International talk dominated Sunday’s speaker series at FN Platform.
From retail and wholesale expansion to sourcing, industry players debated the reasons for entering overseas markets, and the best ways to do so.
“Our business faces the same challenges in the U.S. as everybody else,” said Rick Darling, president of Li & Fung USA. “It’s now a market share game. There’s slow growth opportunity here. I don’t see that changing a whole lot over the next five to 10 years. And because of that, there is a lot of pressure on how you’re going to grow your business. For the brands you own or license, the idea of putting them in other regions of the world is very attractive from a growth standpoint, but it also is very challenging.”

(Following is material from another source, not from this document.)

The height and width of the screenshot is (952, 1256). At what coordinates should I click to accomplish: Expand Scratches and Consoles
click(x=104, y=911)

At an afternoon discussion sponsored by FN Platform and the United Shoe Retailers Association, Darling and other panelists warned young brands about expanding too fast. Speakers described the international terrain as tough to navigate, thanks to local legal rules, language barriers and difficulty in keeping distribution in check.

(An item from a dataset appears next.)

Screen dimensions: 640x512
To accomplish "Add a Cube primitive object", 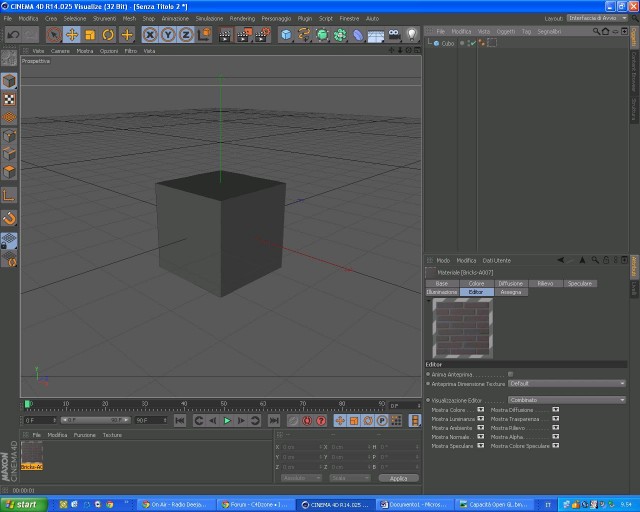I will 286,35.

“As you expand, do it one step at a time. It’s not an overnight process,” Darling said. “Sometimes it’s OK to take the path of least resistance. The world markets are going to grow over the next 20 years. Take your time and determine where and how to position the brand, and make sure you can deliver on time there. Brands are meaningless if you can’t deliver on time.”
No wonder, then, sourcing concerns crept into conversations at a later panel.
“What keeps me up at night?” Rick Paterno, president of The Jones Group Inc., rhetorically asked. “Costs, labor, materials, production — those are the things big companies are worrying about. We’ve been chasing cheap labor around the world for decades. We’ve run out of places. China is the place. The industry and suppliers are there. We have to make it work. We’re exploring some other options such as Ethiopia, but China is our No. 1 country and we’re making investments there.”